▶ _What is asked_: Swap "screenshot" for "screen capture" in the rows between the line holding "Click the validate" and the end of the rows, inclusive, and give those lines back with nothing else altered. Leave the pictures out of your answer.

▶ _Rows_:
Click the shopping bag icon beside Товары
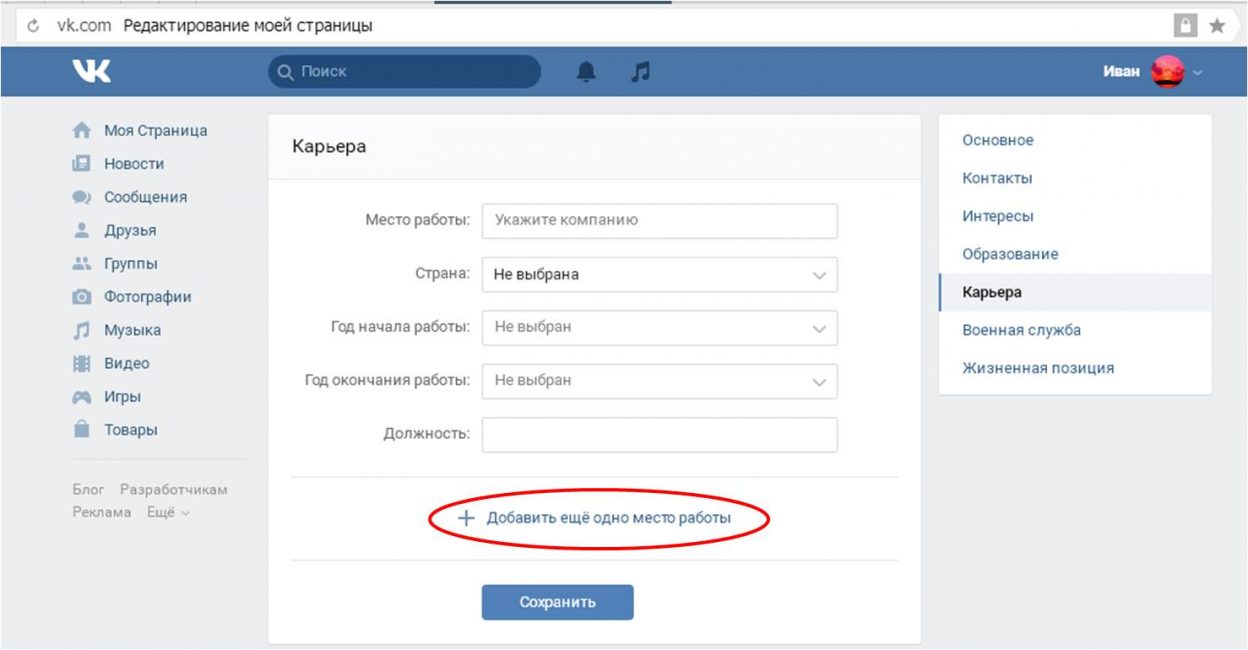This screenshot has width=1248, height=650. pos(82,430)
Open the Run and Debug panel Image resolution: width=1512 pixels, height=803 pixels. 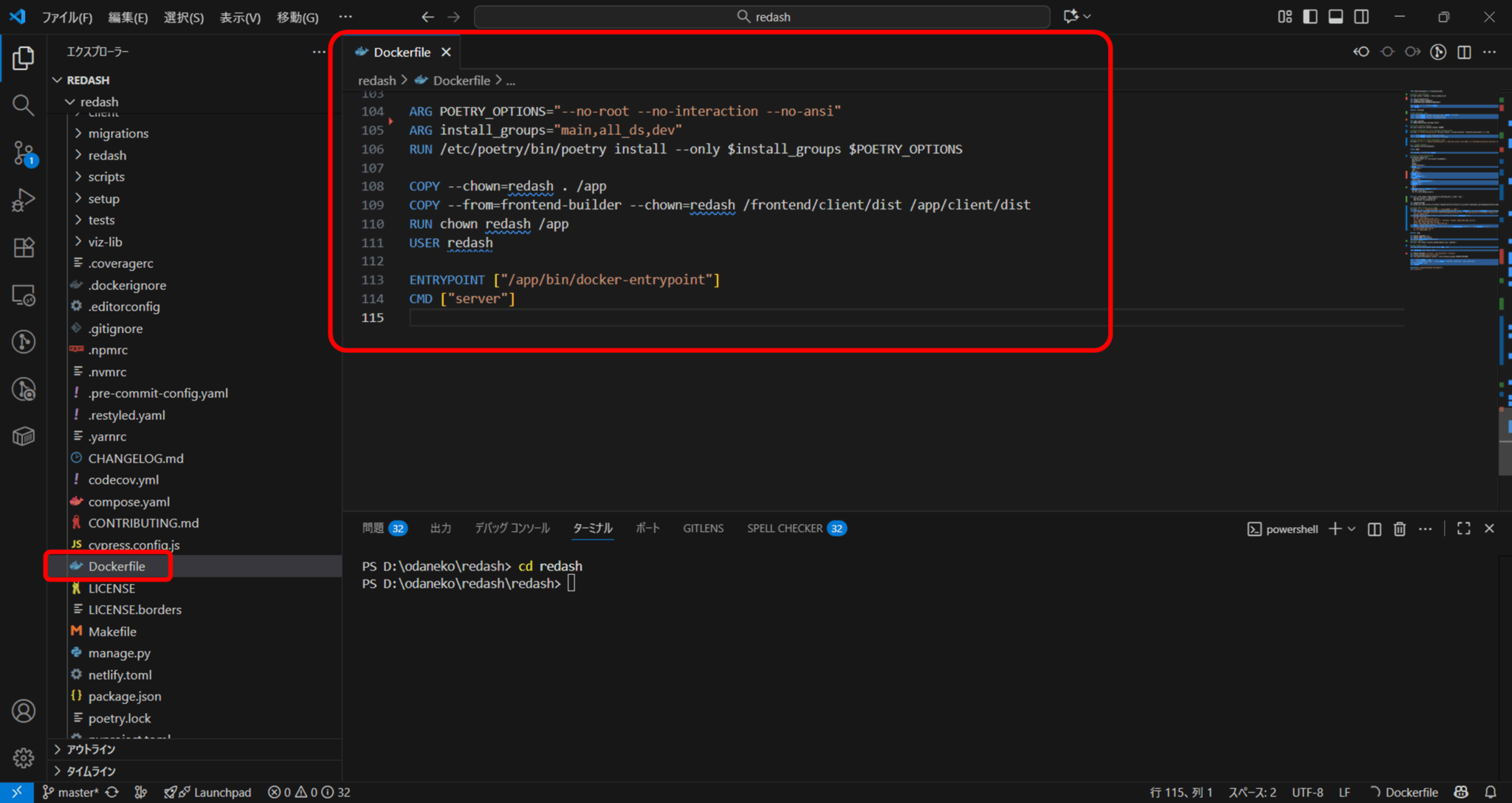23,200
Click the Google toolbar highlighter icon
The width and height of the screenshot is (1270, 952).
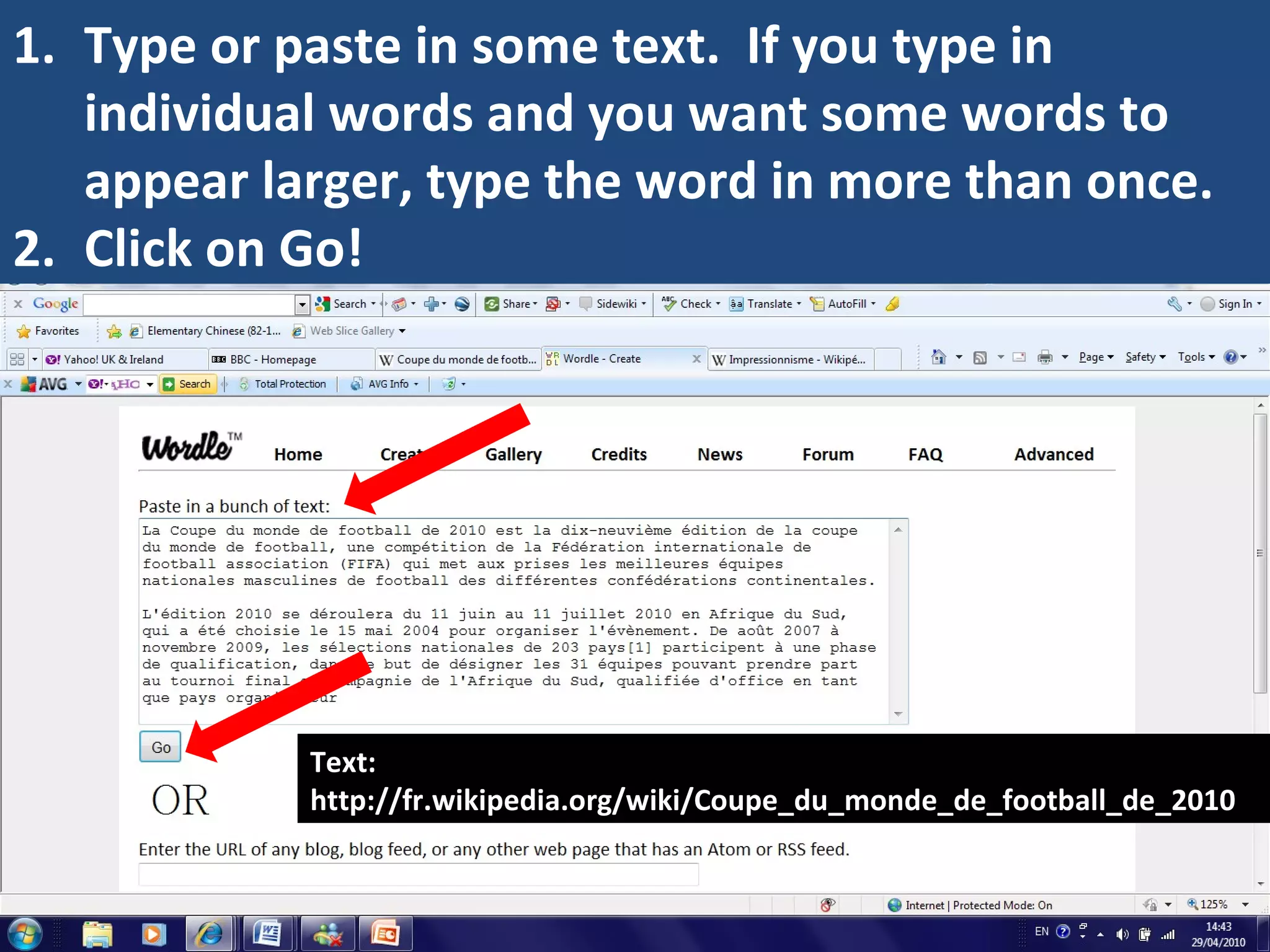(892, 304)
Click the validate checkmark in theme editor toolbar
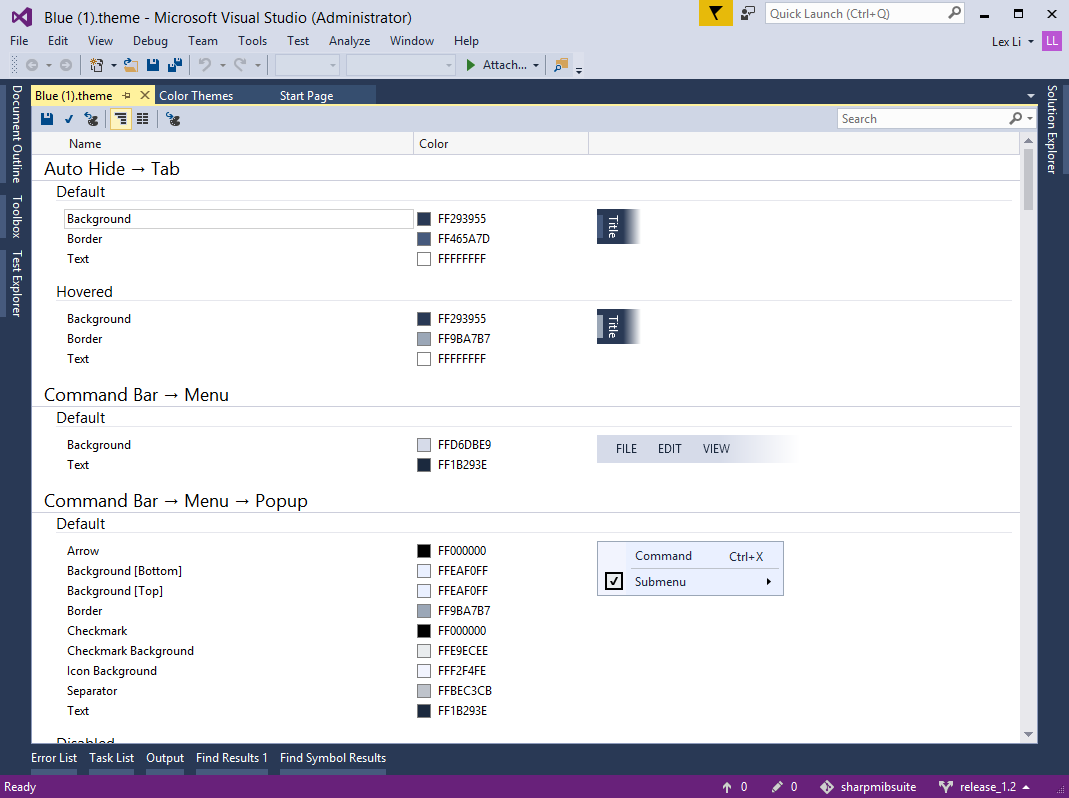Screen dimensions: 1069x798 click(69, 118)
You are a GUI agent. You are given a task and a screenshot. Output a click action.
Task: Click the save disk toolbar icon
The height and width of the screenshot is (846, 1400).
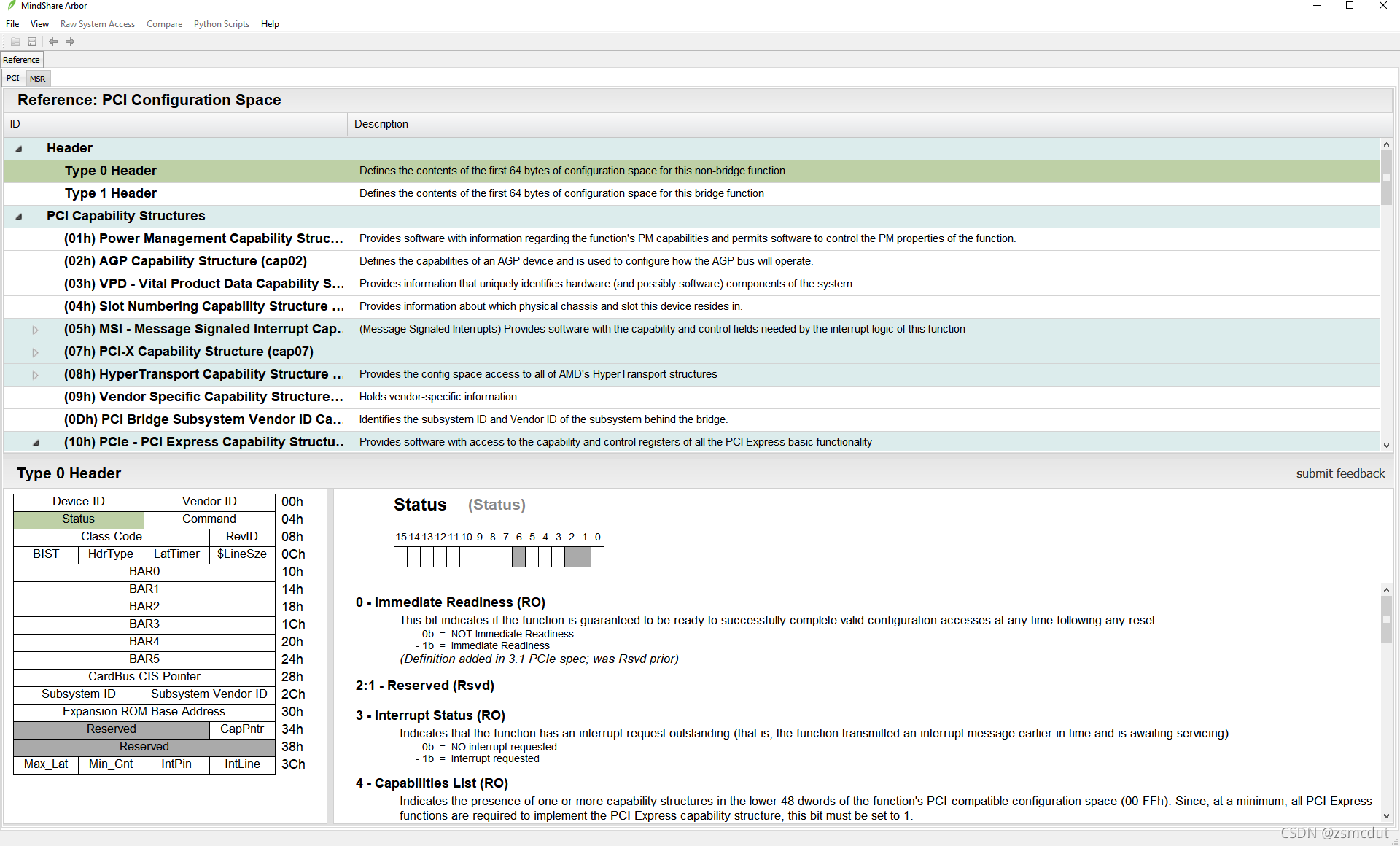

▶ _Right answer_:
Click the validate checkmark in theme editor toolbar
Screen dimensions: 1069x798 click(69, 118)
You are a GUI agent. You are given a task and a screen capture. Output a click action.
Task: Click the save disk toolbar icon
The height and width of the screen capture is (846, 1400).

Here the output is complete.